THE HUMAN SIDE OF THE LAW: Too often it is a symbol of lady justice and her scales or a background of neatly arranged law books which comes to mind when we think of civil litigation. Or worse, the rare stories of large verdicts rendered in cases about which we have little information.
But behind every “big” lawsuit is at least one or more human stories. Take, for example, the $3.5 billion judgement in favor of the State of Alabama and against Exxon a few weeks ago. That story is about much more than the flow of natural gas and incorrect paperwork.
In the ‘70s new gas discoveries were made in State controlled waters in the Gulf of Mexico offshore from Baldwin and Mobile counties. The State, through its Alabama Conservation and Natural Resources Department took bids on gas rights. Exxon won the bid for a large share of those mineral rights.
Leasing gas was something new for Alabama. The task of drawing up the leases fell to Bob Macrory, an attorney, and civil service employee, with the ACNR, not too many years out of law school. Because Macrory and Alabama were inexperienced at drawing those kinds of leases, he researched other states and obtained the legal advice of the nation’s foremost authority, a law professor at the University of Oklahoma Law School.
In fact, the royalty clause used by Alabama came basically from a suggested lease form by the Oklahoma experts. Macrory chose from among the best information available, a process that was to cause Exxon derisively to accuse Alabama of “cutting and pasting.”
Overly simplified, the Alabama leases called on the gas companies to pay royalties on the gross production of the wells in State waters rather than on a net calculated by the company after allowing for various processing and other charges. The difference over a period of years was huge.
As Macrory recalls, the draft lease forms were studied carefully by Exxon attorney and other officials. “They never raised the first question,” about the royalty clause, he recalls.
Exxon, and others, soon were removing huge amounts of gas from Alabama waters for which they paid at the net, instead of the gross, royalty rate. Alabama protested, the gas companies delayed, Alabama hired a special auditing firm from Texas that reported that some $50 million was owed the State.
Gas companies continued to refuse to pay arguing that it was just a contract dispute and that if it were ever proven that they owed more it would be a minor amount plus modest interest.
Years passed. There were negotiations but no agreements. Gov. Fob James did not elect to sue. Then Gov. Don Siegelman took office and shortly afterwards put the matter in the hands of Cunningham, Bounds, Yance, Crowder and Brown of Mobile. They demanded some $87 million in unpaid royalty charges and interest. Exxon balked. With Exxon expecting a suit in Mobile against them, the company rushed into a Montgomery court one day ahead of the suit being filed here. The complex trial was held there.
During the trial, the State of Alabama put into evidence numerous records from Exxon files which apparently persuaded the jury to agree that Exxon deliberately underpaid Alabama assuming that this state would not aggressively defend its position and, possibly, that all they would owe would be interest.

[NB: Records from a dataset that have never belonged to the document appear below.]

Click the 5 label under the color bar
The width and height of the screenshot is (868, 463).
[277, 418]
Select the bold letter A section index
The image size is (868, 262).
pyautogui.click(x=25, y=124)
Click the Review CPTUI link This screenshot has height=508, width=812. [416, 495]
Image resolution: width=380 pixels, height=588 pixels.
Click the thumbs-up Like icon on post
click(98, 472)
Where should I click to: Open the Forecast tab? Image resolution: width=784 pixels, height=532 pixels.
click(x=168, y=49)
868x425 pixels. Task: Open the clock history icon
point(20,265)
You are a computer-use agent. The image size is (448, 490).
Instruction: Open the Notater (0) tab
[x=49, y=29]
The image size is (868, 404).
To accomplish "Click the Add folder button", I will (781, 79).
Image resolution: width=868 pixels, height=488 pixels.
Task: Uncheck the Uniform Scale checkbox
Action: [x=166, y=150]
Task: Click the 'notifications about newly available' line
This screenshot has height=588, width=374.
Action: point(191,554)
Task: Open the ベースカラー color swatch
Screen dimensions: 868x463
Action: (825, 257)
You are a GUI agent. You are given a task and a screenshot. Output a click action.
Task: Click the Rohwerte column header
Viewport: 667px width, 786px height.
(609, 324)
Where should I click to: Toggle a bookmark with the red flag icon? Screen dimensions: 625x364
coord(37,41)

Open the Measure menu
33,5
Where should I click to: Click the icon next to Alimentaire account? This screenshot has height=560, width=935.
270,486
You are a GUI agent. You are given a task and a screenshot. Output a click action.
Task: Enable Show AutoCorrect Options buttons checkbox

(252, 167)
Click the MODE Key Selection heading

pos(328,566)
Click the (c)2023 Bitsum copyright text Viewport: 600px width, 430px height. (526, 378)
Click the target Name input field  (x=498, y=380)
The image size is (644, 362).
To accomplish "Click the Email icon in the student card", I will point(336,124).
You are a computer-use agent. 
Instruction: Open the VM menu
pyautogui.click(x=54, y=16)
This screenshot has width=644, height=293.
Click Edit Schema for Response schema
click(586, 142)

Among the documents introduced was one in which Exxon expressed the opinion that it would prevail in the dispute because Alabama had an inexperienced regulatory staff and process. There was additional evidence to support the State’s contention that Exxon deliberately underpaid Alabama thinking they could get by with it.
An Alabama jury decided otherwise. It returned a verdict of $3.5 billion that included compensatory and punitive damages.
David Bronner, the genius who directs the Retirement Systems of Alabama, recently praised the Alabama team that won the award including his former college classmate, John Crowder, who was the lead lawyer for the State.
Bronner’s description of Exxon was not so kind: “Clearly, Exxon ignored what was legal, ethical and the right thing to do... this case is not a simple contract dispute but regards a big corporate thief.” he wrote in his March newsletter.
“This case is a warning to businessmen that they have nowhere to hide when abusing the taxpayers and citizens of this great country,” commented Bronner.
We would hope that the huge verdict is a warning that will be taken seriously. But then Alabama juries have sent many warnings and so far the response from business has been to try to cap damages and to require buyers of goods and services to waive their right to go to court if they have a complaint.
The current Alabama Supreme Court is pro business. It will be interesting to see how it rules if this case is appealed instead of settled.
Meanwhile, Alabama can be proud to have civil servants like Macrory who drew the lease, a governor like Siegelman who stood up to Exxon, a law firm like Cunningham Bounds that has the brains and determination to take on one of the biggest corporations in the oil industry, and jurors bright enough and brave enough not to be misled or intimidated by corporate executives.